-- PROBLEM REQUIREMENTS --
Please reproduce the data without any changes, from the line with "I will pos(320,58)." up to and including the line with "point(50,210)".

-- Items from a dataset --
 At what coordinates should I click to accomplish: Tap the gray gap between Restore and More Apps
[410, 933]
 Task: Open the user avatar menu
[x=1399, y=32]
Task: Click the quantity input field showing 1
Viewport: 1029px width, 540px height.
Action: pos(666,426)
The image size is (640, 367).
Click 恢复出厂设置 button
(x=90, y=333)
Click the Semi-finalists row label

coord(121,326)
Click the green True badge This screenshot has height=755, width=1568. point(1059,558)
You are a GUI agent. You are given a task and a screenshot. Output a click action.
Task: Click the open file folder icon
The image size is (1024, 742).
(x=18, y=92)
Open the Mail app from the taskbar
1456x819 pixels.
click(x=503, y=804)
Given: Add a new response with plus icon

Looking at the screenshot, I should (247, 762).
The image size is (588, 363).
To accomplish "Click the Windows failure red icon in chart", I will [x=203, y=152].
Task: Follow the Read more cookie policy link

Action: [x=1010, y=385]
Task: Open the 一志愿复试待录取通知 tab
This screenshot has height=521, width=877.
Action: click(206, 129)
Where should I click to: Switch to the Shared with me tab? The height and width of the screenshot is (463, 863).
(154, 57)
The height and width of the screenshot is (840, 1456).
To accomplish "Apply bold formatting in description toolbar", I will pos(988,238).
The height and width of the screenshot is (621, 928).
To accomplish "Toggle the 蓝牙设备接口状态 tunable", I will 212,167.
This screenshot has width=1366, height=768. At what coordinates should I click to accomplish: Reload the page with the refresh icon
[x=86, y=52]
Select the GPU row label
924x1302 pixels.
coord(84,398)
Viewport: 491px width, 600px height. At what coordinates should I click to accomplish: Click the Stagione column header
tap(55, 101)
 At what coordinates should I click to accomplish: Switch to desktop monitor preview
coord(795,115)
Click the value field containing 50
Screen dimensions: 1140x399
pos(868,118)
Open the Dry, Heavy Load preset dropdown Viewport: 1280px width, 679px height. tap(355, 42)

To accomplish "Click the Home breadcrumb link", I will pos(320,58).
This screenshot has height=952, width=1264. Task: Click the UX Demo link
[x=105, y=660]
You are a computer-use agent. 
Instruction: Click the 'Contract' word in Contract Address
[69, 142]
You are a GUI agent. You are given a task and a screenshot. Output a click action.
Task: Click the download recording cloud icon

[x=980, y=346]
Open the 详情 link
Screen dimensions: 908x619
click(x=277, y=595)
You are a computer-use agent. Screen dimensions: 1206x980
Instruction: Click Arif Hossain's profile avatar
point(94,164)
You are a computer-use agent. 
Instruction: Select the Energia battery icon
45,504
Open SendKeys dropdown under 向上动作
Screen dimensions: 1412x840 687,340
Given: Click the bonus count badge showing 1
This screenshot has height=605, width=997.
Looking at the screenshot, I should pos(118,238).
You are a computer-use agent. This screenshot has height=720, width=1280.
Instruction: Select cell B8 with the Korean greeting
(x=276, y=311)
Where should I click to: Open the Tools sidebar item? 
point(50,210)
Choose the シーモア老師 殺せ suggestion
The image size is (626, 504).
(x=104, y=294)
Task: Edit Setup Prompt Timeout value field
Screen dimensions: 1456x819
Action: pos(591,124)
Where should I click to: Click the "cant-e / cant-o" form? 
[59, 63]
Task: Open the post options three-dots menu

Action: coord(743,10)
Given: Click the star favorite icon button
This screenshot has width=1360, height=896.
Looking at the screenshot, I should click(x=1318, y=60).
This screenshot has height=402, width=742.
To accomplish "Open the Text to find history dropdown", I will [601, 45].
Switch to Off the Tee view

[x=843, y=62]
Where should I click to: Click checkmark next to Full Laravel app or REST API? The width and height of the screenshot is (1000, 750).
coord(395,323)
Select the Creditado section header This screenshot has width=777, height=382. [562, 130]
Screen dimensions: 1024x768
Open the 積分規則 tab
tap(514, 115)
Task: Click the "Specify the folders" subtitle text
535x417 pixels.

-- WORKED SOLUTION --
To accomplish "Click the Home breadcrumb link", I will pos(320,58).
This screenshot has height=952, width=1264. Task: Click the UX Demo link
[x=105, y=660]
You are a computer-use agent. 
Instruction: Click the 'Contract' word in Contract Address
[69, 142]
You are a GUI agent. You are given a task and a screenshot. Output a click action.
Task: Click the download recording cloud icon

[x=980, y=346]
Open the 详情 link
Screen dimensions: 908x619
click(x=277, y=595)
You are a computer-use agent. Screen dimensions: 1206x980
Instruction: Click Arif Hossain's profile avatar
point(94,164)
You are a computer-use agent. 
Instruction: Select the Energia battery icon
45,504
Open SendKeys dropdown under 向上动作
Screen dimensions: 1412x840 687,340
Given: Click the bonus count badge showing 1
This screenshot has height=605, width=997.
Looking at the screenshot, I should pos(118,238).
You are a computer-use agent. This screenshot has height=720, width=1280.
Instruction: Select cell B8 with the Korean greeting
(x=276, y=311)
Where should I click to: Open the Tools sidebar item? 
point(50,210)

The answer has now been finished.